The EAT dismissed the Council’s appeal, agreeing with the Employment Tribunal that the voluntary overtime, on-call allowances and out-of-hours payments were paid with sufficient regularity to be considered “normal remuneration”.
The EAT referred to both the Williams and Bear Scotland decisions, including the test in Bear Scotland that “normal pay is that which is normally received”. The EAT in this case held that for a payment to be considered “normal”, it must have been paid over a sufficient period of time on a regular or recurring basis, which is a question of fact and degree. Here it was held that overtime worked one week in every four or five weeks was sufficiently regular.

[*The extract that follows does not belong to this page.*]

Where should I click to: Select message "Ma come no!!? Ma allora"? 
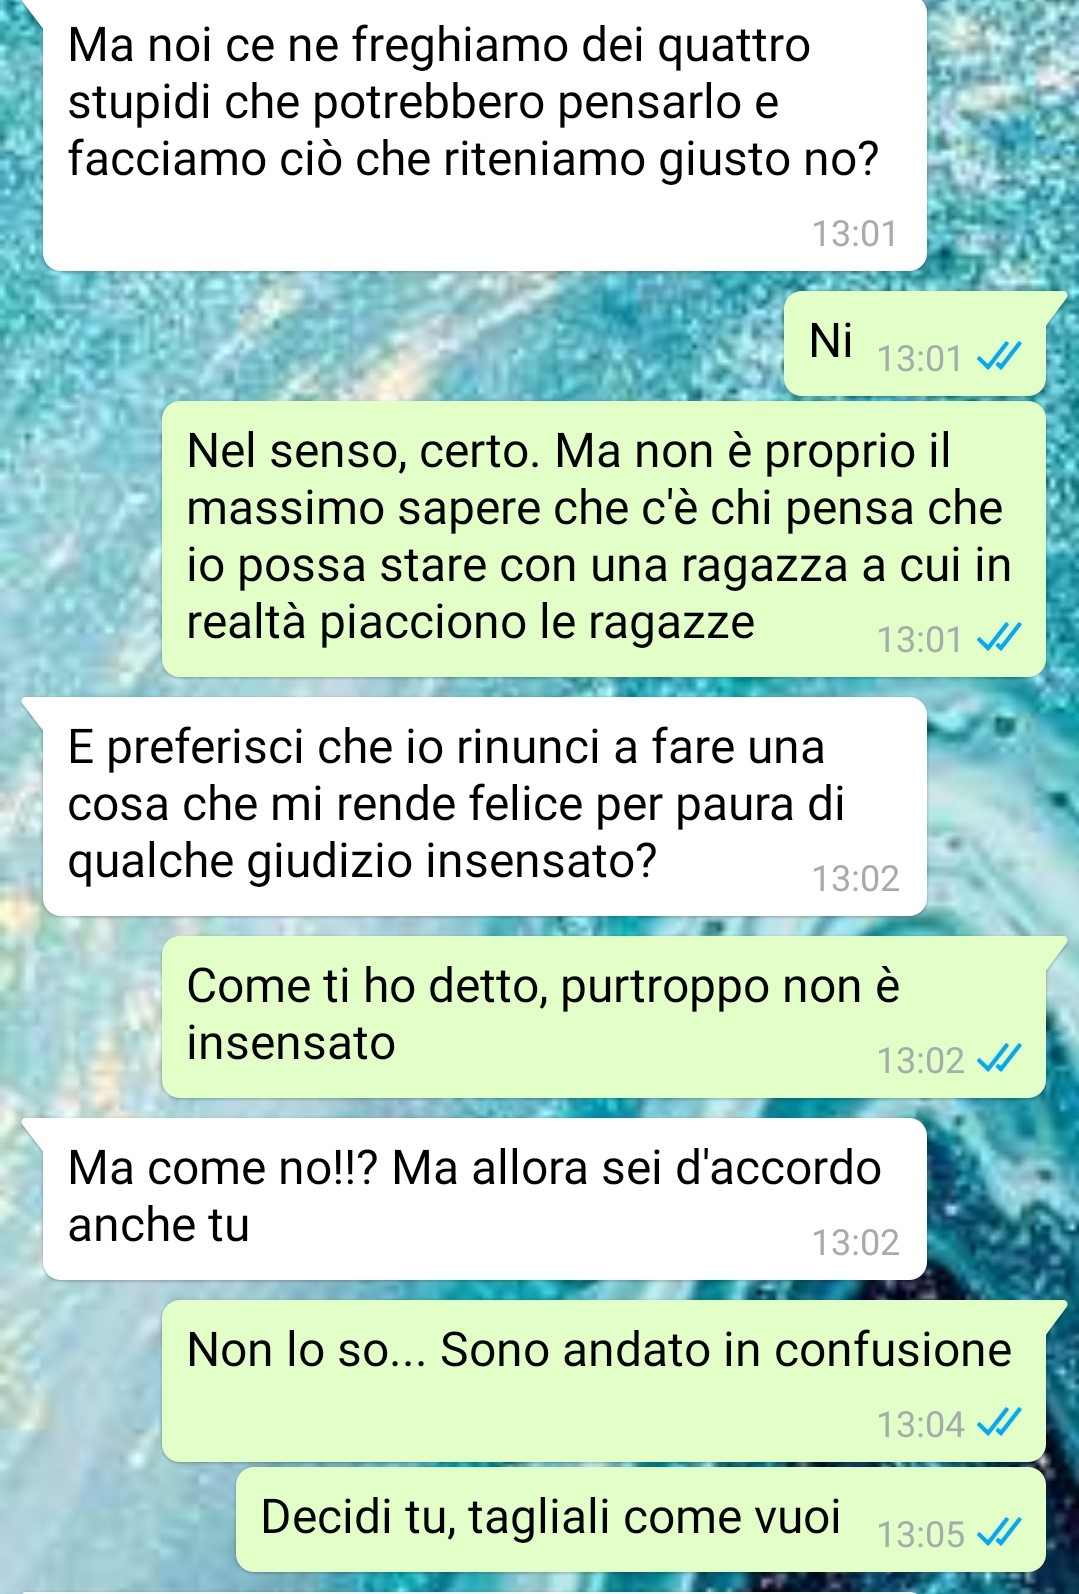coord(485,1199)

Part of the EAT’s reasoning behind this decision was the risk that treating pay for voluntary work differently could resulting in different components of pay being created. These could then potentially be used by employers to minimise holiday pay by setting a lower basic salary and paying voluntary overtime on top instead. This in turn would deter workers from taking holiday, which the WTD seeks to prevent.

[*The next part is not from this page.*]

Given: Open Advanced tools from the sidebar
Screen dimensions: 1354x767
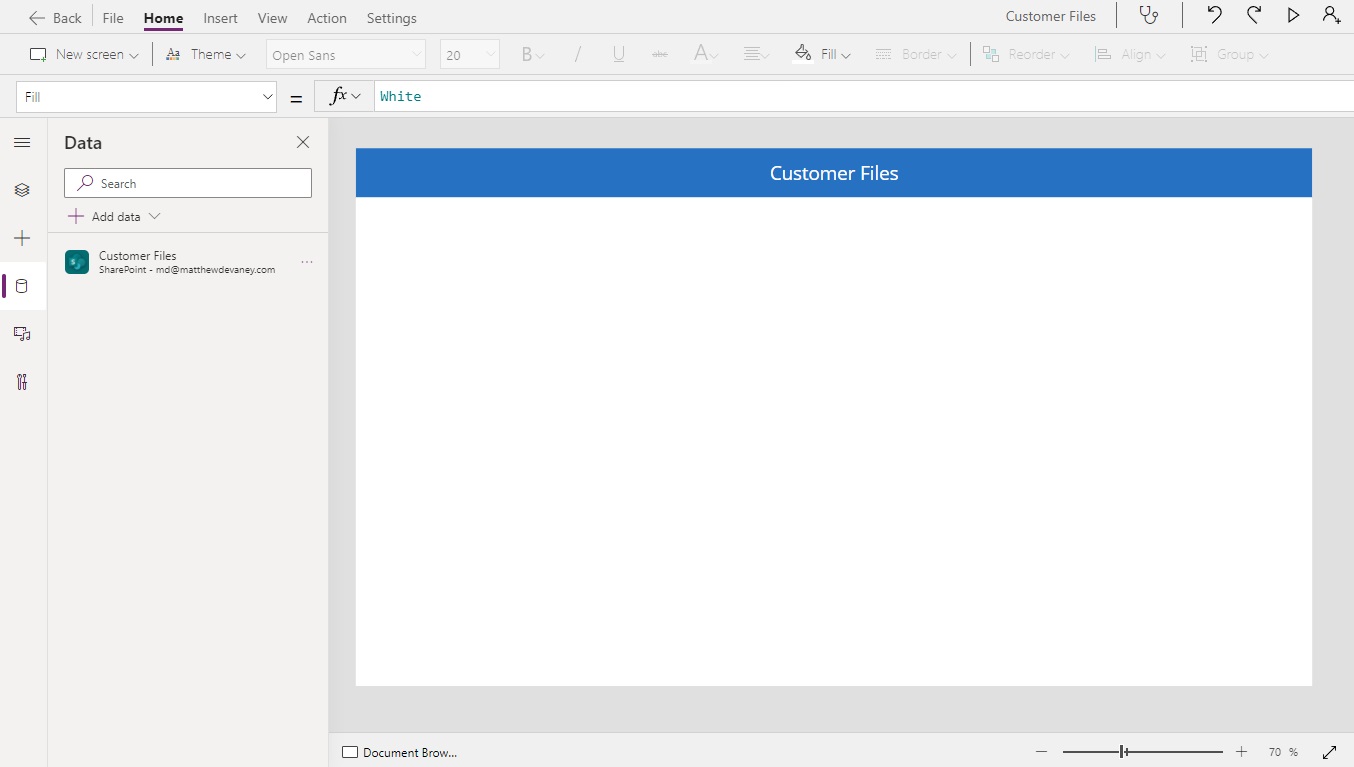Looking at the screenshot, I should click(22, 382).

Although there is a possibility the Council will appeal this decision, the case does provide some additional legal certainty in relation to the issue of voluntary overtime, which was left unresolved in the Bear Scotland decision. However, neither case provides any detailed guidance to employers on how regularly overtime must be paid in order for it to amount to normal remuneration. Further case law on this point will likely emerge in the future.
It is also important to note that this decision only applies to the first 4 weeks’ of holiday pay under the WTD, and not the additional 1.6 weeks’ holiday pay that workers are entitled to under the Working Time Regulations 1998 in the UK. However, the case potentially has significant implications for certain employers as voluntary overtime is the most common form of overtime.
Employers paying voluntary overtime or other forms of voluntary payments, such as call-out allowance and out-of-hours payments, will need to consider adjusting their payroll schemes to ensure that they are calculating holiday pay correctly moving forward. They should also anticipate an increased risk of claims being brought relating to underpayment of holiday, particularly given the recent decision that tribunal fees are unlawful and no longer have to be paid.
However, there should be limited scope for backdated claims as employees can only claim unpaid wages (including holiday pay) for up to two years. In addition, following the decision in Bear Scotland, where claims are brought as a chain of non-payments, the chain will be broken by a period of 3 months or more between each unlawful deduction. Such claims may therefore be limited to the current holiday year in some cases.